RepoLike is the full git-repository interface — but you should rarely depend on it. It is deliberately a composite of nine focused roles, and the point of that design is that consumers take the narrowest one covering what they actually touch.

Why narrow beats complete

A function signature is a contract. Taking RepoLike when you only read the tree advertises that you might push, mutate credentials, or create branches:

// before — advertises Push, auth mutation, branch creation it never uses
func indexTree(r repo.RepoLike) error { return r.WalkTree(...) }

// after — honest contract, and a two-method fake satisfies it
func indexTree(r repo.TreeReader) error { return r.WalkTree(...) }

The call site does not change: *Repo and *ThreadSafeRepo satisfy every role through the composite, so you still pass the same value. What changes is what your function claims, and how much you have to fake to test it.

The roles

Role Methods Concern
TreeReader WalkTree, FileExists, DirectoryExists, GetFile, AddToFS Read-only queries over the committed tree
Opener Open, OpenLocal, OpenInMemory, Clone Acquiring a repository
Authenticator SetKey, SetBasicAuth, GetAuth, SetRepo Credentials and repo handle
WorktreeController SetTree, Checkout, CheckoutCommit Working-tree state
Committer Commit, Push The write path — record and publish
SourceState SourceIs, SetSource Which backend is in use
GitAccessor WithRepo, WithTree Escape hatches to raw go-git
Brancher CreateBranch Branch creation
WorktreeFS WorkFS, WithWorkFS The live worktree as an afero.Fs

Two deliberate exclusions

Initializer is not embedded in RepoLike. Its methods — InitLocal, AddAll, plus the package-level DiscoverRepository — are first-commit concerns: a consumer that clones and checks out never needs them. Both *Repo and *ThreadSafeRepo implement it, so a scaffolding caller depends on Initializer directly rather than every consumer inheriting methods it will never call.

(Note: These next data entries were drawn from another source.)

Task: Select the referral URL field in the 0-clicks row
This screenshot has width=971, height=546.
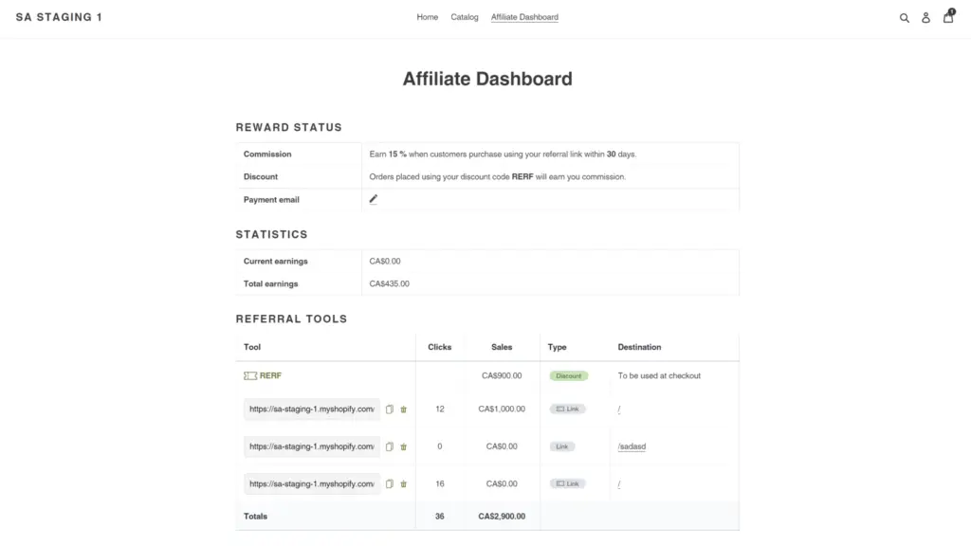Action: (x=311, y=446)
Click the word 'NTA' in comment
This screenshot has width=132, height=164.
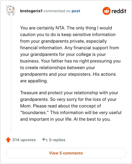click(60, 28)

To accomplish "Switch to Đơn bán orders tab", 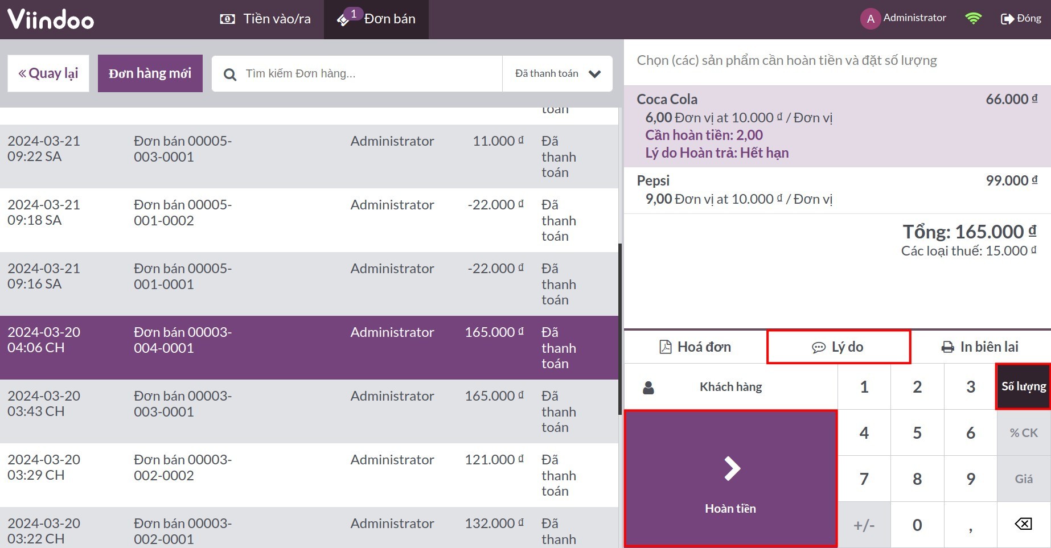I will click(376, 19).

CreateRemote and Remote are concrete-only on *Repo. They are in no role and not in RepoLike, because ThreadSafeRepo does not wrap them — exposing them through an interface both types satisfy would be a lie. Reach for *Repo when you need them.

Init-only primitives

OpenLocal conflates "opened an existing repository" with "initialised a new one", and it does not walk upward to find an enclosing .git. When those outcomes must stay distinct — scaffolding that must never git init inside an existing repository — use the init-only primitives instead:

  • DiscoverRepository(path) — a read-only upward probe using git's own discovery semantics. A subdirectory of a repository reports true. It never creates anything.
  • InitLocal(path, branch) — returns ErrAlreadyRepository rather than silently opening an existing repository, keeping the init-or-open decision explicit and in the caller's hands.

Every method has a defined unopened state

Calling a method before Open*/Clone (or SetRepo/SetTree) returns a sentinel — none of them panic:

  • worktree operations (Checkout, CheckoutCommit, Commit) → ErrNoWorktree
  • repository operations (Push, CreateBranch, WalkTree, FileExists, DirectoryExists, GetFile, CreateRemote, Remote) → ErrNoRepository

Match with errors.Is. This is an invariant worth relying on: a mis-sequenced call is an error value you can handle, never a crash.

Testability is the payoff

The narrow roles exist so that testing a consumer does not require faking a git repository. Combined with the in-memory backend, you get two complementary options: mock the narrow role when you want to assert interactions, or run against a real repository in RAM when you want real behaviour without network or disk. See testing.